(Provided data)
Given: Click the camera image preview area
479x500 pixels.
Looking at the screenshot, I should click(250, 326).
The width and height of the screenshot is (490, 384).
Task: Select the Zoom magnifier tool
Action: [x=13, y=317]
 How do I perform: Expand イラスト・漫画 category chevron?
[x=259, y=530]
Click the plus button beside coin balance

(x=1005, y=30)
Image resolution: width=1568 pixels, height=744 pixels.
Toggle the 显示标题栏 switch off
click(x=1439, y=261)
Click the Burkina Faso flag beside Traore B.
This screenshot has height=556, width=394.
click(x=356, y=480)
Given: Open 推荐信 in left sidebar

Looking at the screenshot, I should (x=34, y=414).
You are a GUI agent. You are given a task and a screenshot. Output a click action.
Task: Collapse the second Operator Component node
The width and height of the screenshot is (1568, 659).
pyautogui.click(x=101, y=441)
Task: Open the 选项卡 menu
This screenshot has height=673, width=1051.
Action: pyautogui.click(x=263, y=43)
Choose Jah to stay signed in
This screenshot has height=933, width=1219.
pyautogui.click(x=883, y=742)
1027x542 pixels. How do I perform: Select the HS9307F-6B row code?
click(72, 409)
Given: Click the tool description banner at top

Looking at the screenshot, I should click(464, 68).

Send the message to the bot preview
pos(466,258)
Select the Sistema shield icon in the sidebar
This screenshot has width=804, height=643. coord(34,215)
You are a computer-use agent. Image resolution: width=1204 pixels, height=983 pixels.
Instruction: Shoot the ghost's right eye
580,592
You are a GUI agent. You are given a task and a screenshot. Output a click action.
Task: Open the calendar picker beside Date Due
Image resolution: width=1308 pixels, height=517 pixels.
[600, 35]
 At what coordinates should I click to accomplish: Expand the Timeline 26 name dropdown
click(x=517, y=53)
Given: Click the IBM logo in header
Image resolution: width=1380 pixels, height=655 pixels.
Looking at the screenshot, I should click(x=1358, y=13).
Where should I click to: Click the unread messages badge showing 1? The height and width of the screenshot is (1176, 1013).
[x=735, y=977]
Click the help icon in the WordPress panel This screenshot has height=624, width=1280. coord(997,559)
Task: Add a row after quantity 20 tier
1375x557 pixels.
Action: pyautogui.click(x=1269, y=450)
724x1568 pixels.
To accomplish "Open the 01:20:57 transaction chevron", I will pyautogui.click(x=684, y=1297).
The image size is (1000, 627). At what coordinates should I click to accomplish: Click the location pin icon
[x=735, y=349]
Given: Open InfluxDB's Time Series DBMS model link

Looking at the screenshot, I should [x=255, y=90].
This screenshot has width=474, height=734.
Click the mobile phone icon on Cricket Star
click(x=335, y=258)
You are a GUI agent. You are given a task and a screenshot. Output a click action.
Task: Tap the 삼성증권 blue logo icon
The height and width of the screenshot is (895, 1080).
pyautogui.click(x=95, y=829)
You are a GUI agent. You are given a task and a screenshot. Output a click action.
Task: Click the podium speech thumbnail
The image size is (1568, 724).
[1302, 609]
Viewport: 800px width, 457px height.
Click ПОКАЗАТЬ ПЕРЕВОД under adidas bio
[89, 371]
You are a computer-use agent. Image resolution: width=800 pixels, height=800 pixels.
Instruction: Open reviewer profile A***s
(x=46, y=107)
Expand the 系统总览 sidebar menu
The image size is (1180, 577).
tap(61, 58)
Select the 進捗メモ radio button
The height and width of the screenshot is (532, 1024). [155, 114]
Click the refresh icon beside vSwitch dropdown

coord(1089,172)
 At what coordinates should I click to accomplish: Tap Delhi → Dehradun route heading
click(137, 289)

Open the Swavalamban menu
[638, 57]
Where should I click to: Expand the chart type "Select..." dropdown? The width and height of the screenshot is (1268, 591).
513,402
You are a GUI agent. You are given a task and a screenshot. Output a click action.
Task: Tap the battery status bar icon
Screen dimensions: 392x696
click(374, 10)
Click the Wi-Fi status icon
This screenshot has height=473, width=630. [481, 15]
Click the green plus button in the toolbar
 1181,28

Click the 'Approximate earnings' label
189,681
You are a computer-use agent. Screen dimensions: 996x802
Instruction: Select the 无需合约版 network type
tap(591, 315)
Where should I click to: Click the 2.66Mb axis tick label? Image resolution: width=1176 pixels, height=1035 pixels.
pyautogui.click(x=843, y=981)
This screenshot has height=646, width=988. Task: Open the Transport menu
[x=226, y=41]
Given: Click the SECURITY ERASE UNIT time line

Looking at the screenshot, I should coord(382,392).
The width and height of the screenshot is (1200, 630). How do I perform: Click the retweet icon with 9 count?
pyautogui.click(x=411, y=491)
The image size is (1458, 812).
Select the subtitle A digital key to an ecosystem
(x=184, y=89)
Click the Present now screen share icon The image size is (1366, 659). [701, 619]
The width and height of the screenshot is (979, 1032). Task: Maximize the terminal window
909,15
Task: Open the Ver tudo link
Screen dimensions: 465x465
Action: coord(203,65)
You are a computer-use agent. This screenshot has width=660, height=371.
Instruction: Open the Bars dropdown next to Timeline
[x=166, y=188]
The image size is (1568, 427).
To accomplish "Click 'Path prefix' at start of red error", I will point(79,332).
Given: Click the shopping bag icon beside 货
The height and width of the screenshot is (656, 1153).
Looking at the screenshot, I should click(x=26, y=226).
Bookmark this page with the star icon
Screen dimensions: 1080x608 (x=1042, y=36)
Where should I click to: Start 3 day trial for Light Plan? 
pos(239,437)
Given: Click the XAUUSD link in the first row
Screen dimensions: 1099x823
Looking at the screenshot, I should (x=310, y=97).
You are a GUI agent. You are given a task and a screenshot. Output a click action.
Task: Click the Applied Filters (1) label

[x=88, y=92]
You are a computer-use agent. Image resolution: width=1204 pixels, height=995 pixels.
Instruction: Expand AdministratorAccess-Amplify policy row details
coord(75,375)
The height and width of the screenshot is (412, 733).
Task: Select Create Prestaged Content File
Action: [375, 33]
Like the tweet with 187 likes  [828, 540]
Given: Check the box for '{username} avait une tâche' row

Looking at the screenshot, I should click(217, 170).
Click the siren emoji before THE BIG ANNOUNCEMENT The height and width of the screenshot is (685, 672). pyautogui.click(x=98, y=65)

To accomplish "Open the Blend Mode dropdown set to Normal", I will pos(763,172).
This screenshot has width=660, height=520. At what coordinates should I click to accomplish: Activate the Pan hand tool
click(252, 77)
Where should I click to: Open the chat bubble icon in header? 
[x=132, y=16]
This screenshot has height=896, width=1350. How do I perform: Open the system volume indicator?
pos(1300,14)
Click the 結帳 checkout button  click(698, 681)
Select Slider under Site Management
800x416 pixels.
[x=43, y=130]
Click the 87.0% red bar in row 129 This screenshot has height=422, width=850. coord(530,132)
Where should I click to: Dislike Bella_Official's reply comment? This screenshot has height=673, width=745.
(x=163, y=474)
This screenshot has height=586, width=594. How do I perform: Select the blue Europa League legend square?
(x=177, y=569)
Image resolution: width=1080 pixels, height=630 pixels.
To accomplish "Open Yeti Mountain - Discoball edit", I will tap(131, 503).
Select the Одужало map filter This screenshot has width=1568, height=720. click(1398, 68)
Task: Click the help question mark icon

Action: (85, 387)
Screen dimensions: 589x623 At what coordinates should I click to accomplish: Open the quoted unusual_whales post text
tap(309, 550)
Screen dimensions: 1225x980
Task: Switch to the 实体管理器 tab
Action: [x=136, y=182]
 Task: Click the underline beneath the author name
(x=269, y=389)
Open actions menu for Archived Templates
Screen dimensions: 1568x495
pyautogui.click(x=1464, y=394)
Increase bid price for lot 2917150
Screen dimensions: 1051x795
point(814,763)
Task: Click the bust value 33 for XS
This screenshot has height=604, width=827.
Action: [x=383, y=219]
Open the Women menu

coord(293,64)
(End Provided data)
**Try it**
Look over the records above and filter for each line with the word "logo".

**Written answer**
Given: Click the IBM logo in header
Task: Tap the 삼성증권 blue logo icon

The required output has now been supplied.